These days, country stars such as Wynonna Judd routinely look to Bug writers when seeking distinctive material. But when the company opened its Nashville office in the mid-’80s, it had to work hard to get L.A. writers accepted in the notoriously insular world of Music Row. Soon, however, such artists as Rosanne Cash and Waylon Jennings were scoring hits by L.A.-based acts, including Los Lobos and John Hiatt.

Hiatt had so much success as a writer that he sold his publishing for a lot more money than the Bourgoises could have matched, and he is no longer with Bug. Which illustrates one of the downsides of being a respected independent among competitors with much deeper pockets: Bug can’t afford to counteroffer, nor can it hand out big cash advances to promising new artists, who nowadays are likely to be involved in high-stakes bidding wars for their publishing rights.

Even so, Bug continues to work with fresh hitmakers, such as the Dixie Chicks, along with such modern indie heroes as Jay Farrar of Son Volt.

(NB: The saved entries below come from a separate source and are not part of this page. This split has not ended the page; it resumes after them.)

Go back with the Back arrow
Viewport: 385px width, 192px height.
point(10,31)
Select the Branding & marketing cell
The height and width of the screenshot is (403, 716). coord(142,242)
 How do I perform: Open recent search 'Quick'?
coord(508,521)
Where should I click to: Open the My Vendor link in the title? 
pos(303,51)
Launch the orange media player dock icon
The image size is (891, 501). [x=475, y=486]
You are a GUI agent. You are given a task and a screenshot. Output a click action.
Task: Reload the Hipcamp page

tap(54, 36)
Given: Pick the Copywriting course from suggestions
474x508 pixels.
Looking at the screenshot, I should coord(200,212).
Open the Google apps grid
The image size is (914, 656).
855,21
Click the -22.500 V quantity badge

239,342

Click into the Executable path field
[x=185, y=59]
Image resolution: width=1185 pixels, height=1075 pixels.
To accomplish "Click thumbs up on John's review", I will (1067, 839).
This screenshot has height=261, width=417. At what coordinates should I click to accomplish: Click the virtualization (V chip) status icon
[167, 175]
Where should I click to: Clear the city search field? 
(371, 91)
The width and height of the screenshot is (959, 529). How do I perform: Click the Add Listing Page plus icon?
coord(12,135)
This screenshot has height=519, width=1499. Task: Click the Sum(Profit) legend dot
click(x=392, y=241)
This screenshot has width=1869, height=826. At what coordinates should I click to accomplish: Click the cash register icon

For these songwriters and others, the electronic age has brought with it a disorienting array of commercial possibilities and pitfalls. “When all the smoke clears,” says Dan, “they will still have something tangible that is protected by law: the copyright.”

For artists such as Alvin, the benefits are more immediate.

“I haven’t had to work a day job in 20 years,” he says, “and I owe a lot of that to Bug.”